In the field of Active Learning (AL), the goal is to selectively query only the most informative data points for human labeling. Standard approaches typically use a monolithic uncertainty measure, often failing on real-world "dirty" datasets because they cannot distinguish between what the model needs to learn (EU) and fundamentally unlearnable noise (AU). While theoretical frameworks for disentangling these uncertainties exist, empirical evidence suggests that "uncertainty leakage" occurs—where aleatoric noise inflates epistemic estimates—leading to suboptimal data selection and degraded model performance.

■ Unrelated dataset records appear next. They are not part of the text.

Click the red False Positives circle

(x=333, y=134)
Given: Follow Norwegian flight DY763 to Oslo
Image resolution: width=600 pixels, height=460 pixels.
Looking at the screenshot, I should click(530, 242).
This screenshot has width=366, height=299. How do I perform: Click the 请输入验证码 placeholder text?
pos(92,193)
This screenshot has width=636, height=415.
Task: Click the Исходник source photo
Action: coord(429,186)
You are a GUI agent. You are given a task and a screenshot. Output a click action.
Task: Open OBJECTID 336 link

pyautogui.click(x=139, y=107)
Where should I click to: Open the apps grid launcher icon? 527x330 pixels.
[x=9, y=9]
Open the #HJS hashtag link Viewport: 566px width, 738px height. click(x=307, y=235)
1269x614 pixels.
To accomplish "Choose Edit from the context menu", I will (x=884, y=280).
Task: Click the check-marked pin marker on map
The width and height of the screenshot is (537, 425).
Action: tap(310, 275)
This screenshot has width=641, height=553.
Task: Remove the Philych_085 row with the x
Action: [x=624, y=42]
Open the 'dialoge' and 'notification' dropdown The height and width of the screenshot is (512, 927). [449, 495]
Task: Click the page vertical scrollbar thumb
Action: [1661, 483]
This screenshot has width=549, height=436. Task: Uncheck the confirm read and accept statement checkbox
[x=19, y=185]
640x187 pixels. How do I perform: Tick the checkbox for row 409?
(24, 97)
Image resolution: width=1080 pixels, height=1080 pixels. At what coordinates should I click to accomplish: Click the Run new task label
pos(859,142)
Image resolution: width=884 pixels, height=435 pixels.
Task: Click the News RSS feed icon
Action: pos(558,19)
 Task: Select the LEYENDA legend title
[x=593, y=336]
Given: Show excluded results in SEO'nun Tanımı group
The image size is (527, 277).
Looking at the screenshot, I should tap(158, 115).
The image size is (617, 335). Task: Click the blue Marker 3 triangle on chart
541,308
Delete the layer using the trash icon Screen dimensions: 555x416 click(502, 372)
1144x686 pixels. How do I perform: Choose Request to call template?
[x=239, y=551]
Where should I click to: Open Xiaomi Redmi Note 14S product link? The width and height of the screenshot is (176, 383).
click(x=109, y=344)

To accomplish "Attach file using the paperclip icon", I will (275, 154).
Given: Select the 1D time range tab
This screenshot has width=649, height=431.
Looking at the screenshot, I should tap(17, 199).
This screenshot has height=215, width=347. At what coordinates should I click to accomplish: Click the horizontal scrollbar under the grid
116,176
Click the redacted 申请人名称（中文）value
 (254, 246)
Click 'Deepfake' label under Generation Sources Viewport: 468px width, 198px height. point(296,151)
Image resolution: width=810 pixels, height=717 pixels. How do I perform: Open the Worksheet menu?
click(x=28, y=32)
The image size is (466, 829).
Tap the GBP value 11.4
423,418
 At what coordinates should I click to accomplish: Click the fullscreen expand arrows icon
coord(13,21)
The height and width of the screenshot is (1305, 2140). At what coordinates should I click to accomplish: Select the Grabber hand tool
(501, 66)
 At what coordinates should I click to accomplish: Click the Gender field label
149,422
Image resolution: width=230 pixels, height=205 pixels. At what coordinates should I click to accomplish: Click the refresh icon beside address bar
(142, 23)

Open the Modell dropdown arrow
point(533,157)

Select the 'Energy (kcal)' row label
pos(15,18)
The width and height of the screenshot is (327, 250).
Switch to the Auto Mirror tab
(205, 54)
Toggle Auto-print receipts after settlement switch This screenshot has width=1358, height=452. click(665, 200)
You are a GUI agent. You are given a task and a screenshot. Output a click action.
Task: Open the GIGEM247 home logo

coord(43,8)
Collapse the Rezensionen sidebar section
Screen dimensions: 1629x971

As demand for data-efficient and robust AI grows, it is essential to determine whether triaging by uncertainty type can improve learning efficiency in noisy environments. A purely computational benchmark is required to evaluate the robustness of modern disentanglement methods and their practical utility in automated data reintegration pipelines.
Research Goal
This thesis presents a computational benchmarking study to evaluate the effectiveness of disentangled uncertainty quantification for data selection in noisy environments.
Research objectives:
- Implement and compare multiple state-of-the-art uncertainty quantification (UQ) methods (e.g., Deep Ensembles, MC-Dropout, and Evidential Deep Learning) to calculate AU and EU components.
- Quantify "Uncertainty Leakage" across different noise levels to determine how accurately current methods can separate noise from novelty in practice.
- Benchmark Triage Strategies (e.g., Monolithic, Epistemic-only, and "Clean-Novelty" filters) using Active Learning loops on datasets with real and synthetic noise (e.g., CIFAR-10N, ImageNet-C).
- Analyze Learning Efficiency by measuring the Area Under the Learning Curve (AULC), identifying the specific noise-to-signal ratios where triage-based selection outperforms traditional monolithic sampling.
- Establish Engineering Principles for the design of automated data re-integration pipelines that are resilient to aleatoric noise.
Your Profile
- Demonstrate an interest in Machine Learning and Trustworthy AI.
- Have solid experience in Python and PyTorch for developing and training deep learning models.
- Seek to contribute to high-performance benchmarking and evidence-based data engineering.
- Experience with (or interest in) Active Learning and Bayesian Neural Networks is a plus.